OpenAI began researching sparsity early on, having released sparse computation kernels as far back as 2017. Arrakis could have allowed OpenAI to more widely deploy its technology, as the company could have supported its software using a limited number of specialized server chips.
Currently, a common method to increase sparsity is through "Mixture of Experts" (MoE) technology. However, UC Berkeley computer science professor Ion Stoica noted: "Generally, the more expert models there are, the sparser and more efficient the model becomes, but this may lead to less accurate results."
Around spring of this year, OpenAI researchers began training the Arrakis model, which involved using advanced computing hardware to process large amounts of data. Insiders said the company expected training Arrakis to be significantly cheaper than training GPT-4. However, the team soon realized the model's performance wasn't meeting expectations. After about a month of troubleshooting, OpenAI's leadership decided to halt the model's training.

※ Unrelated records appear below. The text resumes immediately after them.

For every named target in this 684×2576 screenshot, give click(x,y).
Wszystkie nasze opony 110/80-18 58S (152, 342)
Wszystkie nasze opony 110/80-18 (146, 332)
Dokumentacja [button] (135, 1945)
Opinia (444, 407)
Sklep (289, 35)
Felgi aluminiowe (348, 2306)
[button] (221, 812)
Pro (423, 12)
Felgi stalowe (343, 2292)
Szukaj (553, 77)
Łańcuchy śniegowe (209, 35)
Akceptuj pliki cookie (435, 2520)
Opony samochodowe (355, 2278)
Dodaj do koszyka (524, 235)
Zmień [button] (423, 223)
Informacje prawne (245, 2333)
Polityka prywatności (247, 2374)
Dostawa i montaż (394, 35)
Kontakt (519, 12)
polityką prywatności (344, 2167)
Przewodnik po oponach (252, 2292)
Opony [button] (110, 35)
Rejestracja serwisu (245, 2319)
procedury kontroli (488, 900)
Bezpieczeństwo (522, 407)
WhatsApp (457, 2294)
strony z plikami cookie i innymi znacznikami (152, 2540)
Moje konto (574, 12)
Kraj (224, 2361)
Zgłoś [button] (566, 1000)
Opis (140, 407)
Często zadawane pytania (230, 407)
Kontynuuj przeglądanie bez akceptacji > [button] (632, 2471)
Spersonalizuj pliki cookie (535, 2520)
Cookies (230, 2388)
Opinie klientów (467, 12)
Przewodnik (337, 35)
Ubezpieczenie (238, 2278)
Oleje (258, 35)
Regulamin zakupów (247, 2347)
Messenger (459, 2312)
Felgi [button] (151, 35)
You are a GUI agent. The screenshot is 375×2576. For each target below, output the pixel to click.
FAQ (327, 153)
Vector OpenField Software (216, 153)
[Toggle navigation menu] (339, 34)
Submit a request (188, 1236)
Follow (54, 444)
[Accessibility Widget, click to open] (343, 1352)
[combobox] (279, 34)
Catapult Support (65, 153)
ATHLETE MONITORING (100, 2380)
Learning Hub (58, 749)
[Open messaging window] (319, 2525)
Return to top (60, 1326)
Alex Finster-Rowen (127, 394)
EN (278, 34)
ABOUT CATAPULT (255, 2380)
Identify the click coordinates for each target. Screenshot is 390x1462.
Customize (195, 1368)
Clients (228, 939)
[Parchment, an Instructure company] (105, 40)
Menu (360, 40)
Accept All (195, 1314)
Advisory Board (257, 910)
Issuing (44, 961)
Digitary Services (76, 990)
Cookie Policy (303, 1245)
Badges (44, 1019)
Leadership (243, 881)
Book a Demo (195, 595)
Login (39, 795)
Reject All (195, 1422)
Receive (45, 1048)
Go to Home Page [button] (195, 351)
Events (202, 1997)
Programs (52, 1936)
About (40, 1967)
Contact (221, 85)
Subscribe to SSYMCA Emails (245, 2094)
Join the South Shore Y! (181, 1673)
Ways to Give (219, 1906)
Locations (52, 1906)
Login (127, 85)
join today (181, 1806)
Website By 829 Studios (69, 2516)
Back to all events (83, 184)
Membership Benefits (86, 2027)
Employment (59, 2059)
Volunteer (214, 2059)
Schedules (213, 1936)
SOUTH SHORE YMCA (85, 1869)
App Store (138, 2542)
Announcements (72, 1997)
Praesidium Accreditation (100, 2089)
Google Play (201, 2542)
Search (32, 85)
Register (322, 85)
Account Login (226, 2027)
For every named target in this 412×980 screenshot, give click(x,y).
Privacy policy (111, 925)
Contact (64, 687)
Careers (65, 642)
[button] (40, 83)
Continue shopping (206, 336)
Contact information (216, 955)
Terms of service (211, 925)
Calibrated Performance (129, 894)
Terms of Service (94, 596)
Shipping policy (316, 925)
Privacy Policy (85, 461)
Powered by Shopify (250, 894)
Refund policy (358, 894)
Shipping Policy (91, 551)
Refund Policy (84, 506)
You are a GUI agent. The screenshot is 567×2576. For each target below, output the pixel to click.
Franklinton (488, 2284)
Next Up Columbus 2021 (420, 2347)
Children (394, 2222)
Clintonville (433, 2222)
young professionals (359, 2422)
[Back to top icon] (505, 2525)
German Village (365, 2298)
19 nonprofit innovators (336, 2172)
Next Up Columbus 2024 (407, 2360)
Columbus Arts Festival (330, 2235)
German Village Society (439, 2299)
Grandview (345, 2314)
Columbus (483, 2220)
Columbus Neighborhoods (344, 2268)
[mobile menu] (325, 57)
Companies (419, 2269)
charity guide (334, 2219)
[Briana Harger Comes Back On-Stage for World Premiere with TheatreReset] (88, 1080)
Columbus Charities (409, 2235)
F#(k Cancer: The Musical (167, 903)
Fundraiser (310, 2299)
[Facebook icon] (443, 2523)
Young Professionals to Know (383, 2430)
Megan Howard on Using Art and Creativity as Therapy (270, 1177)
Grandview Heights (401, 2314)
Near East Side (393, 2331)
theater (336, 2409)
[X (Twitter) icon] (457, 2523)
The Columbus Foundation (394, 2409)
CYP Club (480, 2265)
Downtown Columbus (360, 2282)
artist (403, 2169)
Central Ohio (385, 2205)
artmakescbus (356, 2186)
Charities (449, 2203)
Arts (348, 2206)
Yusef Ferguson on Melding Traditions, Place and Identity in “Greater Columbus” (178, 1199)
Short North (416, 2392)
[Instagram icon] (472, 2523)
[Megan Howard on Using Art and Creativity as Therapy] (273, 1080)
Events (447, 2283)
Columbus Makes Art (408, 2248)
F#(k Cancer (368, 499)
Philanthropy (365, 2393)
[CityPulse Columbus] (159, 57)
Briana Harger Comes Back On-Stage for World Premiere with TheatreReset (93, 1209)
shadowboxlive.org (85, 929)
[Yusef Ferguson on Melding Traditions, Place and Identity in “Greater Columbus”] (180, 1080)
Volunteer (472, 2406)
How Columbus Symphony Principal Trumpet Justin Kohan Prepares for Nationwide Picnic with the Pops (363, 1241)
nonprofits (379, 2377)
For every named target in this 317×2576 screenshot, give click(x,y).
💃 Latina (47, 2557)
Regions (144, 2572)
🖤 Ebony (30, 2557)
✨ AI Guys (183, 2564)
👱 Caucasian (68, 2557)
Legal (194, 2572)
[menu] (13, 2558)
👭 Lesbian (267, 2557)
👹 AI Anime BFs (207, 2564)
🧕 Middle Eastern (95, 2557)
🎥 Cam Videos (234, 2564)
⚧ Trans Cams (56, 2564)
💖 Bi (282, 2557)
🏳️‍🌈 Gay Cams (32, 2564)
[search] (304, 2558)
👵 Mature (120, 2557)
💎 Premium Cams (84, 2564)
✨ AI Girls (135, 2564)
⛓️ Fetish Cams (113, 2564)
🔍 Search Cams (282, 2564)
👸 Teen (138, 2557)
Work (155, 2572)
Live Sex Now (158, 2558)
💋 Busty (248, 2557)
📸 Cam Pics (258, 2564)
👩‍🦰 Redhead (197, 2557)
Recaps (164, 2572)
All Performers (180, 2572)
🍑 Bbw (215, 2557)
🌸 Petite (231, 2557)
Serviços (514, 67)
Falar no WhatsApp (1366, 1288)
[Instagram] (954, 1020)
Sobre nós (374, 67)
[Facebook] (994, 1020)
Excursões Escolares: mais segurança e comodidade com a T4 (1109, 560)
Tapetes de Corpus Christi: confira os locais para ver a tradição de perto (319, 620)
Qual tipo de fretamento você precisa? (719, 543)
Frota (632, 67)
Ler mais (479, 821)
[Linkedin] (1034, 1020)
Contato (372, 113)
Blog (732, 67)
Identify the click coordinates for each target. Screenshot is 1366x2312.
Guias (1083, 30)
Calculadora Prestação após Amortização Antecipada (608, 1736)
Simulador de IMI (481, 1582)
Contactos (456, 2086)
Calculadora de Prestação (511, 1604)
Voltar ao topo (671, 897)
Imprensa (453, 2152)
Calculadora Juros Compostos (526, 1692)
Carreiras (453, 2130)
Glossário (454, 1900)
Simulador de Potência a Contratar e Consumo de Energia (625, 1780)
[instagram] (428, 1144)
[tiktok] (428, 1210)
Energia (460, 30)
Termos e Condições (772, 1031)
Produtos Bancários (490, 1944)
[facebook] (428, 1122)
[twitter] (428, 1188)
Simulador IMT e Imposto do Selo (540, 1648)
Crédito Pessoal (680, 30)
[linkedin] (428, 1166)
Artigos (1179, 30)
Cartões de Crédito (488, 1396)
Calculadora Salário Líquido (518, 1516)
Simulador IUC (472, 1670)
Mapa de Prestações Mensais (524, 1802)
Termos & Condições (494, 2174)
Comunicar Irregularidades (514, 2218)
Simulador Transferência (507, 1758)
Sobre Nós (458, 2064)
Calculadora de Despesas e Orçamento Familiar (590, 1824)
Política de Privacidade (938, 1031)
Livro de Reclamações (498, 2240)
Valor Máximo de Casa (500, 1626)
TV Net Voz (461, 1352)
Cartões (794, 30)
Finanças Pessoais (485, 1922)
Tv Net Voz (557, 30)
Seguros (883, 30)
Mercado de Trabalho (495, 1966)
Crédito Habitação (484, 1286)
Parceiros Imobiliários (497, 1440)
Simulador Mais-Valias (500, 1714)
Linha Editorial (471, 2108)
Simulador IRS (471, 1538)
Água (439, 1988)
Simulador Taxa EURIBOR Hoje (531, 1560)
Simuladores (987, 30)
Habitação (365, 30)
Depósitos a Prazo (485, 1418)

On a positive note, OpenAI can integrate its work on Arrakis into other models, such as the upcoming multimodal large model Gobi.
Two sources indicated that Arrakis underperformed because OpenAI attempted to increase the model's sparsity—meaning only part of the model would be used to generate responses, thereby reducing operational costs. The reason why the model worked in early tests but later performed poorly remains unclear.
It's worth mentioning that insiders said OpenAI once considered naming Arrakis publicly as GPT-4 Turbo.
How Important Is Cost Reduction?
For OpenAI, making its models cheaper and more efficient is a top priority amid rising concerns about technology costs and the proliferation of open-source alternatives.
According to insiders, Microsoft uses OpenAI's GPT models to power AI features in Office365 applications and other services, and Microsoft had originally expected Arrakis to improve the performance of these features while reducing costs.
At the same time, Microsoft has begun developing its own LLM, which may operate at a lower cost than OpenAI's models.
Although this setback has not slowed OpenAI's business growth this year, as competition in the LLM field intensifies—especially with tech giants like Google and Microsoft accelerating their R&D—OpenAI could also face a decline in this race.